UPDATE: Photobucket ripper

pb-ripper

Important: new version released along with new PB design. Read more about it here: http://9v.lt/blog/photobucket-ripper-update/


First I wrote about a method to grab someone else’s pictures from photobucket and I provided a script to do so, even though the method was working, the script was rather primitive and not automated at all… well it was OK for my one time use. But now when I have more stuff to grab and I have to update the album constantly, it is not very nice as I have to do it all over again.
So I decided I’ll make a better, fully automated script and here it is.

To use the script you will need to install a “mechanize” library for Python (and of course python itself, lol), but don’t worry, I provided everything.
As a developer I like to keep things simple and with this script, ripping those pictures is really simple.
If the file already exists, it will skip it.

The script with required libraries can be downloaded here: PhotobucketGetter.zip

Now the usage is very simple. Run it with a -h parameter to see the help.

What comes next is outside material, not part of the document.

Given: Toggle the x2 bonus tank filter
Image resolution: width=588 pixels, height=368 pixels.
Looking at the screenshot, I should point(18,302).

$ python PhotobucketGetter.py -h
usage: PhotobucketGetter.py [-h] -u  [-p] [-f] [-d] [-n] [-t]

Script to grab and save pics from a photobucket album automatically

optional arguments:
  -h, --help       show this help message and exit
  -u , --url       Album URL
  -p , --passwd    Album password (if any)
  -f , --filter    What to download (pic/vid/all)
  -d , --dir       Where to download (folder name)
  -n, --nofolder   If this is used, then downloaded files will not be put in
                   separate folders
  -t, --terminate  If to terminate on error or continue grabbing

So, if the album you want to rip doesn’t have a password, just input

PhotobucketGetter.py -u URL

if album has a password, add additional “-p mypasswd” parameter.

Other options are optional, add “-f pic” to download pictures, “-f vid” to download just videos, or “-f all” or don’t add it at all, to download everything.
“-d” parameter is to specify how to name the folder where everything will be put – default is “PhotobucketGetter”.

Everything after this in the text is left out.